> [Page extract]:
....
Let $C$ be a quantum code and $P$ the projector onto $C$. Suppose $\mathcal{E}$ is a quantum operatiion with operation elements $\{E_i\}$. A necessary and sufficient condition for the existence of an error-correction operation $\mathcal{R}$ correcting $\mathcal{E}$ on $C$ is that:

$$P E_i^{\dagger} E_j P = \alpha_{ij} P$$

For some Hermitian matrix $\alpha$ of complex numbers.

To show the sufficient condition, he diagonalizes the matrix $\alpha$. Doing this, we end up with a simpler condition:

$$ P F_k^{\dagger} F_l P = d_{kl} P $$

Where $d_{kl}$ is the matrix element of a diagonal matrix.
....
> [Problems to work on]:
- A) Translate this sentence from the passage on quantum error correction into Spanish: "Let $C$ be a quantum code and $P$ the projector onto $C$."
- B) Resume the passage on quantum error correction after its last sentence and write the next few sentences.
The items after this point come from a separate source.

> [Data drawn from a collection]:
....
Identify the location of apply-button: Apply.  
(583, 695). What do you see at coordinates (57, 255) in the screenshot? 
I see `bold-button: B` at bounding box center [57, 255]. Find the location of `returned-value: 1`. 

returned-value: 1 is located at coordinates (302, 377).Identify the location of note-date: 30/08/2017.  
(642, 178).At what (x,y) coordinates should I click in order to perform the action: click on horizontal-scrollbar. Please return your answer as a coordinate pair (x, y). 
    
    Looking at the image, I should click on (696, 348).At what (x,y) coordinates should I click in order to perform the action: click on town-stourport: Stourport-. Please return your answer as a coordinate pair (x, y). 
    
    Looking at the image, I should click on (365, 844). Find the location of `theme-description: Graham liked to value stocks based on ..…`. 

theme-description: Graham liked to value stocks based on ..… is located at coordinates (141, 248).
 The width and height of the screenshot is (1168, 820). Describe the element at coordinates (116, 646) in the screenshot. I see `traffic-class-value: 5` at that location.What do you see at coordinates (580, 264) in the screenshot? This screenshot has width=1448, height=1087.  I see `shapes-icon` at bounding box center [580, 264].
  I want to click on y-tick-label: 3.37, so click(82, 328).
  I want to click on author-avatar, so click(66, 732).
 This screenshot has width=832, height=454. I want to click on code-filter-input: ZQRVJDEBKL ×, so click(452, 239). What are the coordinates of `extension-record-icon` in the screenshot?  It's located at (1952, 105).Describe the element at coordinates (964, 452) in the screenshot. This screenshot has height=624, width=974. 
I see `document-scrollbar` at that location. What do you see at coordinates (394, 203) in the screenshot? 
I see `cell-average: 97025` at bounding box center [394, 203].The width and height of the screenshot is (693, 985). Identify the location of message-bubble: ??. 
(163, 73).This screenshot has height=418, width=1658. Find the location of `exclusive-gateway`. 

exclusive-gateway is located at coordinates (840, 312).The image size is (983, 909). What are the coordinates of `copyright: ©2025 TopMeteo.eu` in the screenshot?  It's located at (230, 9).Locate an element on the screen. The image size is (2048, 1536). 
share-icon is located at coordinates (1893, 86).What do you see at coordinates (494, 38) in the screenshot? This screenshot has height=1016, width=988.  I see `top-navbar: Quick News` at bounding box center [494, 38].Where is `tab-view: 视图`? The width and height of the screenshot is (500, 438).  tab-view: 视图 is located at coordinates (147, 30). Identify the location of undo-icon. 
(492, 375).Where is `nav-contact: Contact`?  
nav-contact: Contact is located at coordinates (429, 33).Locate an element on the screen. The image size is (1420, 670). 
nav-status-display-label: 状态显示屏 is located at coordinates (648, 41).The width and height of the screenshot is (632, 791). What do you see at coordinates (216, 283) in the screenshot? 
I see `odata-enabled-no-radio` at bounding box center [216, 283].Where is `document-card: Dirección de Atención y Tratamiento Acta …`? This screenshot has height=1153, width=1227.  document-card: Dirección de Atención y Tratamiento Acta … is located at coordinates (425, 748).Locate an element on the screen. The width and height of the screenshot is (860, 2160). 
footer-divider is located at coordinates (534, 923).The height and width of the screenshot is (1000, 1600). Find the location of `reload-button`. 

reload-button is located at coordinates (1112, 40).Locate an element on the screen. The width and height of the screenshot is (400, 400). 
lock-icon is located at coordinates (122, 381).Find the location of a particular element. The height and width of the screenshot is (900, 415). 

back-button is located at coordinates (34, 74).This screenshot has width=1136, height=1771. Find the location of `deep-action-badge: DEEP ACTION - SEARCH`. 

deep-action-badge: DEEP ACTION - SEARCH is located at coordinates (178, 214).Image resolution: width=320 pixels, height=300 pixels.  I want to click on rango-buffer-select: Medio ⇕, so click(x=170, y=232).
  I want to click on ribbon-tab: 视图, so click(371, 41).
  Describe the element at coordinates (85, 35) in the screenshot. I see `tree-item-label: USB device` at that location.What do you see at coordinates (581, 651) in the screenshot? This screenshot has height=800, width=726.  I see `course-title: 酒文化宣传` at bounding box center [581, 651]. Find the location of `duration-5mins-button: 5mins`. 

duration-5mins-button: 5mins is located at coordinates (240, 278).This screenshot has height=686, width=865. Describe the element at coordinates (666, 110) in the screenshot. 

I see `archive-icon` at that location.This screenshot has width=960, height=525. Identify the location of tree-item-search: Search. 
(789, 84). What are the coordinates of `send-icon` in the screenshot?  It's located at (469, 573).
....
> [Answers for each item]:
- A) Sea $C$ un código cuántico y $P$ el proyector sobre $C$.

- B)
The polar decomposition tells us that there exist a unitary $U_k$ such that:

$$F_k P = U_k \sqrt{P F_k^{\dagger} F_k P} = \sqrt{d_{kk}} U_k \sqrt{P} = \sqrt{d_{kk}} U_k P \tag{1}$$

My question

At this point, he says that the effect of $F_k$ is therefore to rotate the coding subspace into the subspace defined by the projector:

$$P_k \equiv U_k P U_k^{\dagger}$$

I am not sure to understand precisely this statement. I agree that $P_k F_k P = F_k P$ such that $P_k$ stabilizes the space $F_k C$. But how to be sure that $P_k$ is exactly a good projector. What I mean is that veryfing $P_k F_k P = F_k P$ is for sure not enough as $P_k=I$ would also do the job for instance.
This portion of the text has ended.